La promulgation des lois par le président de la République est une des fonctions essentielles du régime politique de la Tunisie, que l’on a désigné comme « parlementaire pondéré », lequel est ainsi défini avec précision à travers les procédures complexes arbitrant les formalités auxquelles s’obligent les deux têtes de l’exécutif, selon divers délais cumulés.
Ces procédures ont ainsi conduit nos médias à faire appel à divers juristes, notamment constitutionnalistes, pour visualiser le tableau et rassurer les citoyens.
La plupart des experts et connaisseurs situent à hier soir le dernier délai de la promulgation du projet de loi portant amendement de la loi électorale, lequel projet devra être publié au Journal officiel dans les limites d’autres délais très serrés.
Interviennent ici les bruits qui courent et les aléas «humains» ou techniques que l’on ne pourra justifier qu’a posteriori. Même si, à ce niveau, la Constitution est réputée inviolable. Y compris lorsque le chef de l’Etat est souffrant et réputé convalescent.
Le fait est que le courant passe mal et que la communication est défaillante.
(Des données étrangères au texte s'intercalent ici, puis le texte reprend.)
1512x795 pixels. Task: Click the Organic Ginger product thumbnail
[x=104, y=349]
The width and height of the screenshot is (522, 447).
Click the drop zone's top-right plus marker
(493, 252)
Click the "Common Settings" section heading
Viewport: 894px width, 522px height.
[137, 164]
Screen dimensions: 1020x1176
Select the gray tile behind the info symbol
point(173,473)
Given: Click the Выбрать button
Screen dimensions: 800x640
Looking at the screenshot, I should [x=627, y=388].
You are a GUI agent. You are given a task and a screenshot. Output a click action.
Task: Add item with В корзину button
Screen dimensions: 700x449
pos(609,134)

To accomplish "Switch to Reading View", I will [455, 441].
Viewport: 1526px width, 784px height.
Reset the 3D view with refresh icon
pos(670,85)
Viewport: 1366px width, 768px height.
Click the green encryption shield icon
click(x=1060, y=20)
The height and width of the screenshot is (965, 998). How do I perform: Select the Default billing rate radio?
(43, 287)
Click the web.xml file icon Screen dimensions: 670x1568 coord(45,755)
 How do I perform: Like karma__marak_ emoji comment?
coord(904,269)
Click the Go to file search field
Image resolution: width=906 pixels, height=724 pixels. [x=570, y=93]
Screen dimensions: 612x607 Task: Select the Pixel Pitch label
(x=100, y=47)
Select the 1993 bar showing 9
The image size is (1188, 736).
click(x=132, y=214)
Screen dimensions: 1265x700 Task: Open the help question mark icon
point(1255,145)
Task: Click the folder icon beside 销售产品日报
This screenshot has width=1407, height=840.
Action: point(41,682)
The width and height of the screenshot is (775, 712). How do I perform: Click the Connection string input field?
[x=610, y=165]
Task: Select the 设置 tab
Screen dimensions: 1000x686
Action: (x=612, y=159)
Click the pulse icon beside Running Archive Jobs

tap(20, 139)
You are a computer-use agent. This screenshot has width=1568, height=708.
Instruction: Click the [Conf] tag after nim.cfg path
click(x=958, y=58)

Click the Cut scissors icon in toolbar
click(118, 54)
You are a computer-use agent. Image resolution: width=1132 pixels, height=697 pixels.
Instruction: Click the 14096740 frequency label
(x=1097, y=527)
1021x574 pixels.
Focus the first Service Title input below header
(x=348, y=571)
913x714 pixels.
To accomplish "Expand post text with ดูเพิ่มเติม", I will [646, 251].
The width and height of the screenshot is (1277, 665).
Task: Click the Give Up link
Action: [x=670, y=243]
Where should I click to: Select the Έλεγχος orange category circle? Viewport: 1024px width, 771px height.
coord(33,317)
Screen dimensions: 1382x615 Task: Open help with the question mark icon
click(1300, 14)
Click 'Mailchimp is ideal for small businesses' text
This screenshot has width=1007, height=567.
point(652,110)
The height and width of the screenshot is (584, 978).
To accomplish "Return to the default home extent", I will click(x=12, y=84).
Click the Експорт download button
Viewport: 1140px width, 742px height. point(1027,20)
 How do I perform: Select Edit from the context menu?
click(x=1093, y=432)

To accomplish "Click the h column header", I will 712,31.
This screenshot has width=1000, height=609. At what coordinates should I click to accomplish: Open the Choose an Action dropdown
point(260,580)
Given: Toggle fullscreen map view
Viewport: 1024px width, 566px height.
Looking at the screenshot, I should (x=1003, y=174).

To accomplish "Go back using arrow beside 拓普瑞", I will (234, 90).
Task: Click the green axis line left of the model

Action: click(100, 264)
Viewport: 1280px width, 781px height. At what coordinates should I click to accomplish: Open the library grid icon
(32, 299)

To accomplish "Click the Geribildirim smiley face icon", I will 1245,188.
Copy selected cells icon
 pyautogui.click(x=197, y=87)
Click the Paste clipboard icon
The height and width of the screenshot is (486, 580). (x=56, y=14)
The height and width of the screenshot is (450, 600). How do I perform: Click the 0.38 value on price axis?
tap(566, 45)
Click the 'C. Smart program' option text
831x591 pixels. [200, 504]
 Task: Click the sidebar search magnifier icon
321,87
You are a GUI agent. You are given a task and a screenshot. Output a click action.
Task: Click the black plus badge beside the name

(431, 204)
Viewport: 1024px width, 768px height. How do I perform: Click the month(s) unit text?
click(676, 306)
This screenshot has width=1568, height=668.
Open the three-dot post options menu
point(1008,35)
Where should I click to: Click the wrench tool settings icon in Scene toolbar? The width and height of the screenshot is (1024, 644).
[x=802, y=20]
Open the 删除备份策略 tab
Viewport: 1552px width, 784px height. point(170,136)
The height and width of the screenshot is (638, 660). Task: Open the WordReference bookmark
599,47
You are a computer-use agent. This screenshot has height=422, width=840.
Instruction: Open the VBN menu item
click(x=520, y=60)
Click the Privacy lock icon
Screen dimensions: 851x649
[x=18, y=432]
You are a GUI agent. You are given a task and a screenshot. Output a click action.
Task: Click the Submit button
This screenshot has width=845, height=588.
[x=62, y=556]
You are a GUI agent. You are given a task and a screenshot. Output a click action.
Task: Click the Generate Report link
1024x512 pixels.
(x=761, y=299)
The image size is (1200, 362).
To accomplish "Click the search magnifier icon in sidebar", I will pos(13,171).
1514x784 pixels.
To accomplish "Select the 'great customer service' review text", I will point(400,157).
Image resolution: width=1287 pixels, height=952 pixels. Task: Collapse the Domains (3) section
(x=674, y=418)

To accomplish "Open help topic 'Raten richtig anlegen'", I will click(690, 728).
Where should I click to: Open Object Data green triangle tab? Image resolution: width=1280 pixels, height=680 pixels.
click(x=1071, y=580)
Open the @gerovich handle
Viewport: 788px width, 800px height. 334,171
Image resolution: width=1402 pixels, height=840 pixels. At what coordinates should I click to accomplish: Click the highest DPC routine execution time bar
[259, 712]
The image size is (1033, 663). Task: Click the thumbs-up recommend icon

Surtout lorsqu’il s’agit des prérogatives partagées entre les deux sommets du pouvoir exécutif.
Or, la cohésion s’invite spécialement à ce niveau, et une structure de coordination technique neutre et de communication fluide aurait dû se mettre en place depuis le début du mandat, afin d’éviter ces incertitudes et, parfois, confrontations non dévoilées. Et que le peuple voudrait connaître.